The largest con and only major downside for our family is that we are away from friend and family networks. Because of that, we can’t always be there in person for the big moments, like weddings, baby showers, graduations, and funerals. The important extended family connections are not as close as they might otherwise be if were living back home, due to the distance. However, since we live in the digital age of social media, social networking platforms have made it much easier to maintain and develop those relationships in the absence of in-person opportunities. They’ve helped us be connected and to feel up to date on each other’s lives and goings-ons.

There are plenty of pros, though. One is adaptability and flexibility. By living overseas and being exposed to different cultures, immersed in various languages, diverse beliefs and value systems, complex time zones, and distinctive societal rules and norms has forced my children to cope with change. The beauty is that they don’t even realize it because living abroad is all they know, so it is their norm.  Growing up overseas has taught my children how to thrive in ambiguity and figure out how to navigate in foreign places and situations.

There’s also the perk of language development. There are a lot of great bilingual education and immersion programs in the United States and many people live in multilingual households. However, living overseas, children are not only formally educated in another language, but they are also exposed to it constantly. They hear the languages spoken in the streets and on the radio when driving in the car, they have to read signs in the foreign language, and they interact with people in daily life in the foreign language.  It has been proven that language immersion is one of the best ways to learn another language and to plant the seed in the brain that helps them to have better linguistics later in life. Children who learn a second language have a higher cognitive function, great academic achievement, and increased cultural enrichment.
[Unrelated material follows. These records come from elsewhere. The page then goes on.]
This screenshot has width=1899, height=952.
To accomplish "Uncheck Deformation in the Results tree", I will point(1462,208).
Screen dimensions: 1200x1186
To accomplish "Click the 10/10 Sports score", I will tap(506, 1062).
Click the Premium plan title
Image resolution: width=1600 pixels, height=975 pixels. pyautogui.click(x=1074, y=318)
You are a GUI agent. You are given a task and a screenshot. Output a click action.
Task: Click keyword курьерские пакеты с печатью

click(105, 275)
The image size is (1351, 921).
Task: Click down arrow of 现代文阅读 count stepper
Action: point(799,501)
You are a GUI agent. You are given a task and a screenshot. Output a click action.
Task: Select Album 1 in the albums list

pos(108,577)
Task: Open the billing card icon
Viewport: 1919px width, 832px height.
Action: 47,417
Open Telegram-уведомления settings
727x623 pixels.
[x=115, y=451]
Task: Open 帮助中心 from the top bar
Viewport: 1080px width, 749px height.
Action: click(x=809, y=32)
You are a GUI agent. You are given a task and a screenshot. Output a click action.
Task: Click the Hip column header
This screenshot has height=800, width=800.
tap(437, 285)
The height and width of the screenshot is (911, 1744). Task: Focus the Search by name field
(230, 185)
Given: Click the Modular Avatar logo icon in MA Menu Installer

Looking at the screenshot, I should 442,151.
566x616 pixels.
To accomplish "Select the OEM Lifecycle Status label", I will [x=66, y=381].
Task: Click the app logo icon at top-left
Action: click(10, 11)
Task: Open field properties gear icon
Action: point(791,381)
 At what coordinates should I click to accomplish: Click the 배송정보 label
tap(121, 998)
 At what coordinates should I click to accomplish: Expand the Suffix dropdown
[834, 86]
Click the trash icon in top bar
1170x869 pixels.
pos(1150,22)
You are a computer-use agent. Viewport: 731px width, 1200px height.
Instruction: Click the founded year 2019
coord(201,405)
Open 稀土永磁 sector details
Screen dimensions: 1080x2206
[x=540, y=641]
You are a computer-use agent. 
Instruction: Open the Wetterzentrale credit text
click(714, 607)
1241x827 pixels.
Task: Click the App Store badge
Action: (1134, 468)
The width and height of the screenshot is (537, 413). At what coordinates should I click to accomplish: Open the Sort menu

Now for the schooling. While the thought of uprooting your children from their school environment seems like something you might not want to do, I am here to tell you to consider it. Many of the international schools overseas are better resourced, have smaller class sizes, qualified teachers from all over the world, and a very diverse school population. The things your children will learn inside and outside of the classroom are truly incomparable and will set them up for success for whatever academic pursuits they have after high school. Studies have shown that students who lived overseas during childhood have a higher likelihood of attaining a college degree than those who haven’t.

As for the family dynamics, because you are away from extended friends and family, this creates closeness in the nuclear family. You end up spending more time together and doing more collectively, which makes the intra-familial bonds stronger.  Life overseas isn’t always easy, so you end up leaning on each other more, relying on each other, growing together, and showing up for each other in ways not always needed when you’re back home.  I have found this to be one of the most beautiful and fulfilling parts of life overseas.

Lastly, the quality of life can be better elsewhere. Depending upon where you live in the world, the cost of living may be lower and the dollar may go further, which means you will have a higher quality of life and can do more things as a family.  We have been able to travel with our children to the Galapagos Islands, the Amazon jungle, Machu Picchu, visited the tallest building in the world in the Burj Khalifa in Dubai and been to exclusive beaches, and more.  These amazing experiences are luxuries that we wouldn’t have been able to afford had we lived back home. We were able to take advantage of such opportunities by living overseas.

Living overseas is not a decision to be made lightly, though. There are lots of moving parts and things to consider. However, I have never regretted the decision to raise my children abroad. Though we miss our family and friends dearly, we always enjoy coming home for visits and giving them an excuse to travel to visit us. There is a big world out there with so much to offer. With the shift to remote living happening due to the pandemic, there are fewer barriers to picking up and living with your family overseas. Why not give it some thought? You won’t regret it.